**What needs to be done:**
Can you reproduce, line for line, the part of the records that begins with the line containing "This screenshot has height=229, width=495." and ends with the line containing "Looking at the screenshot, I should tap(25, 286)."?

**Word and element pointing records:**
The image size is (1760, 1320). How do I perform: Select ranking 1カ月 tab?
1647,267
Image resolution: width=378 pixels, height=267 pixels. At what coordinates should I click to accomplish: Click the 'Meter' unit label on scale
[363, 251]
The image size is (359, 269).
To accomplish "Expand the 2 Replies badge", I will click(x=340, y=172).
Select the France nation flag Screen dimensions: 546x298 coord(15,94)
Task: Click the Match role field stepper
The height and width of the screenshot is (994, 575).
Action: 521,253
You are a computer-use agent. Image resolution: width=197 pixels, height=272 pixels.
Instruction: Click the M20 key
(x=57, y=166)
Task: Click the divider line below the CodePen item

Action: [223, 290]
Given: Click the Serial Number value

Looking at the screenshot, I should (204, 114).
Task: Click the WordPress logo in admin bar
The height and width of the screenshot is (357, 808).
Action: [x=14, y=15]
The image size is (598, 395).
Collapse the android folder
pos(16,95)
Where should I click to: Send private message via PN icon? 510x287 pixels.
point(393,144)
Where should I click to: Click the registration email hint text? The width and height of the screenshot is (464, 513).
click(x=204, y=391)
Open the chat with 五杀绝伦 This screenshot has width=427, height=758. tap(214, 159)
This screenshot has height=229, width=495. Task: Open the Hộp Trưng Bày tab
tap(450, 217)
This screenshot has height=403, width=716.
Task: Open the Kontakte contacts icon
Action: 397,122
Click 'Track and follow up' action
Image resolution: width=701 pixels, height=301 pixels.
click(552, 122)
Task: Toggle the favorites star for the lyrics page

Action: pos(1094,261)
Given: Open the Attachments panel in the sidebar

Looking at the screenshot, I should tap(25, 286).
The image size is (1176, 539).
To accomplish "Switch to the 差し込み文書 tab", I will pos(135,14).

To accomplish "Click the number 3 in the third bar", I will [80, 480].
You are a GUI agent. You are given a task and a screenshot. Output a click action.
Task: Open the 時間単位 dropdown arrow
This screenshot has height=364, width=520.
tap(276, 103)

**Solved exercise:**
This screenshot has height=229, width=495. Task: Open the Hộp Trưng Bày tab
tap(450, 217)
This screenshot has height=403, width=716.
Task: Open the Kontakte contacts icon
Action: 397,122
Click 'Track and follow up' action
Image resolution: width=701 pixels, height=301 pixels.
click(552, 122)
Task: Toggle the favorites star for the lyrics page

Action: pos(1094,261)
Given: Open the Attachments panel in the sidebar

Looking at the screenshot, I should tap(25, 286).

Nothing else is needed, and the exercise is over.